- Problem description:
Look through the entries below and show every line containing the word "computer".

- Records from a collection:
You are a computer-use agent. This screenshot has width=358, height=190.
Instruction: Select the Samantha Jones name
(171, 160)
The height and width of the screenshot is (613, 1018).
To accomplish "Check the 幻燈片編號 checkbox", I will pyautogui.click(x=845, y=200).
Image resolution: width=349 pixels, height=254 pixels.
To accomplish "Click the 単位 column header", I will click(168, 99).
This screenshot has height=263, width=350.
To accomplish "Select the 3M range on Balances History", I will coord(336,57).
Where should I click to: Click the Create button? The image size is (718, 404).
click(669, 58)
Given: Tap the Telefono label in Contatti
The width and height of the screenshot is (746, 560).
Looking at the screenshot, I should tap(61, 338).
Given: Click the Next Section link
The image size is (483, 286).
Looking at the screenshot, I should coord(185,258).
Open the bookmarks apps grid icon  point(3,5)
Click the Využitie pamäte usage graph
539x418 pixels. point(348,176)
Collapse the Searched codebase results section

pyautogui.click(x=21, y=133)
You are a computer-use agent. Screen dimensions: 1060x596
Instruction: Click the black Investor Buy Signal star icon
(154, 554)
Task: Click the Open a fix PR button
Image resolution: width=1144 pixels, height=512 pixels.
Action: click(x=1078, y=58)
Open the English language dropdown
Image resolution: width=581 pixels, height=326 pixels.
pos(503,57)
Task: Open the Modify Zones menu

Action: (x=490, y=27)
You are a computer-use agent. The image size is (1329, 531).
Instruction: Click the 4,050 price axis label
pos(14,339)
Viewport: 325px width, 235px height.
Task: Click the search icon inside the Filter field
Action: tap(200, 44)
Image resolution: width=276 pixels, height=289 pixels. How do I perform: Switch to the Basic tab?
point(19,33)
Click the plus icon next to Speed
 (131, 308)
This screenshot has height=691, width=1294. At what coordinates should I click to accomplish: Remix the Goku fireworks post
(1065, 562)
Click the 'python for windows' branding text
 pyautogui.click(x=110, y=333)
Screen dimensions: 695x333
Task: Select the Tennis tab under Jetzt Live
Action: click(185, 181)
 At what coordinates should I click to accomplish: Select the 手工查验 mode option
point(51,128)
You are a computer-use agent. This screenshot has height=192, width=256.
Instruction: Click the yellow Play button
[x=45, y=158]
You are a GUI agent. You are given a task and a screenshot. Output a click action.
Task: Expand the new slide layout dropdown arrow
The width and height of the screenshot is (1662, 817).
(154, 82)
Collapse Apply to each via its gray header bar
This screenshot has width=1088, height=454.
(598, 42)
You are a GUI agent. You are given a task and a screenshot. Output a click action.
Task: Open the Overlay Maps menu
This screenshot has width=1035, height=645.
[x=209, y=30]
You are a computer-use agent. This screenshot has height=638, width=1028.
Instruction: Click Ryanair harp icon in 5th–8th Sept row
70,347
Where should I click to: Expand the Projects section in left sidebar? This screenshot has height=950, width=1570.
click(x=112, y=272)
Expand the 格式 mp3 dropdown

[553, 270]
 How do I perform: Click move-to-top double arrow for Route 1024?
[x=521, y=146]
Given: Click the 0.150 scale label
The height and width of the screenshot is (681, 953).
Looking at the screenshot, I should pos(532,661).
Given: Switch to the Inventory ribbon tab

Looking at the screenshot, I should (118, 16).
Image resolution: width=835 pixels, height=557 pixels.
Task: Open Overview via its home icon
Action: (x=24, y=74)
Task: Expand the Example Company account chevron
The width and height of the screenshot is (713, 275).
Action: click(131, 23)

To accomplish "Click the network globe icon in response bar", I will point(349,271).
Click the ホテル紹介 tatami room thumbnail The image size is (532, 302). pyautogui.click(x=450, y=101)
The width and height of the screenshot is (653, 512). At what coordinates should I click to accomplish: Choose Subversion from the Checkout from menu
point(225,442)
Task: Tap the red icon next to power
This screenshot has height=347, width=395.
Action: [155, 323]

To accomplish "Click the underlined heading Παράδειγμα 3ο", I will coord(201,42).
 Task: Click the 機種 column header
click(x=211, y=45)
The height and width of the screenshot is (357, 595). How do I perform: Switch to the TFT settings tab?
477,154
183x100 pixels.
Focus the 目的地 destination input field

- Answer space:
You are a computer-use agent. This screenshot has width=358, height=190.
You are a computer-use agent. Screen dimensions: 1060x596
You are a computer-use agent. The image size is (1329, 531).
You are a computer-use agent. This screenshot has height=192, width=256.
You are a computer-use agent. This screenshot has height=638, width=1028.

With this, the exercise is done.